WHAT TO WORK ON
Word for word, give the entries back.

Dataset items:
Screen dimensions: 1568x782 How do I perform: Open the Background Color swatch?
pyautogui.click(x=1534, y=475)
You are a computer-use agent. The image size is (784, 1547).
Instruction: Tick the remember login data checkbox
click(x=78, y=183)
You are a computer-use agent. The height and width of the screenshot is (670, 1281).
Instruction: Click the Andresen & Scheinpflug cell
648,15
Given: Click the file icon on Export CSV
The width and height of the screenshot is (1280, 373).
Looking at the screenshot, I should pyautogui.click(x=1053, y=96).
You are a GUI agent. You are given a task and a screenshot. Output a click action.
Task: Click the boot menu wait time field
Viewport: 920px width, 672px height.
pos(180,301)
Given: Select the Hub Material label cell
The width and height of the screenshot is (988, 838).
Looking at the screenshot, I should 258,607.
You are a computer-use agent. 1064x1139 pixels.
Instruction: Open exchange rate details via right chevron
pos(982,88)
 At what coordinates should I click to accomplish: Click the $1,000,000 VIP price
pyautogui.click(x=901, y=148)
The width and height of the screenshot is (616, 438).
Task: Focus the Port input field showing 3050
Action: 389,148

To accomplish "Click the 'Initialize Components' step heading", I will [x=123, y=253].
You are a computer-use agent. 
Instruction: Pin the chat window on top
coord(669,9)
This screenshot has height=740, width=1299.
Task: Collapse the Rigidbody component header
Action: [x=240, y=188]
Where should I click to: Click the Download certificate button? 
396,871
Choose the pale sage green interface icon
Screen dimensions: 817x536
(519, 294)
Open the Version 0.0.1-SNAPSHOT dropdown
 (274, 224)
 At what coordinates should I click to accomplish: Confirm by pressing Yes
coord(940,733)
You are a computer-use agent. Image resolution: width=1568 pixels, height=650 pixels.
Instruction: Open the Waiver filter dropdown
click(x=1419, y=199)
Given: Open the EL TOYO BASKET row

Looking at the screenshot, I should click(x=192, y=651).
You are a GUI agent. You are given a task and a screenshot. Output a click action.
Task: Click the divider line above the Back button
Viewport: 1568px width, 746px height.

RESPONSE BOX
Screen dimensions: 1568x782 How do I perform: Open the Background Color swatch?
pyautogui.click(x=1534, y=475)
You are a computer-use agent. The image size is (784, 1547).
Instruction: Tick the remember login data checkbox
click(x=78, y=183)
You are a computer-use agent. The height and width of the screenshot is (670, 1281).
Instruction: Click the Andresen & Scheinpflug cell
648,15
Given: Click the file icon on Export CSV
The width and height of the screenshot is (1280, 373).
Looking at the screenshot, I should pyautogui.click(x=1053, y=96).
You are a GUI agent. You are given a task and a screenshot. Output a click action.
Task: Click the boot menu wait time field
Viewport: 920px width, 672px height.
pos(180,301)
Given: Select the Hub Material label cell
The width and height of the screenshot is (988, 838).
Looking at the screenshot, I should 258,607.
You are a computer-use agent. 1064x1139 pixels.
Instruction: Open exchange rate details via right chevron
pos(982,88)
 At what coordinates should I click to accomplish: Click the $1,000,000 VIP price
pyautogui.click(x=901, y=148)
The width and height of the screenshot is (616, 438).
Task: Focus the Port input field showing 3050
Action: 389,148

To accomplish "Click the 'Initialize Components' step heading", I will [x=123, y=253].
You are a computer-use agent. 
Instruction: Pin the chat window on top
coord(669,9)
This screenshot has height=740, width=1299.
Task: Collapse the Rigidbody component header
Action: [x=240, y=188]
Where should I click to: Click the Download certificate button? 
396,871
Choose the pale sage green interface icon
Screen dimensions: 817x536
(519, 294)
Open the Version 0.0.1-SNAPSHOT dropdown
 (274, 224)
 At what coordinates should I click to accomplish: Confirm by pressing Yes
coord(940,733)
You are a computer-use agent. Image resolution: width=1568 pixels, height=650 pixels.
Instruction: Open the Waiver filter dropdown
click(x=1419, y=199)
Given: Open the EL TOYO BASKET row

Looking at the screenshot, I should click(x=192, y=651).
You are a GUI agent. You are given a task and a screenshot. Output a click action.
Task: Click the divider line above the Back button
Viewport: 1568px width, 746px height.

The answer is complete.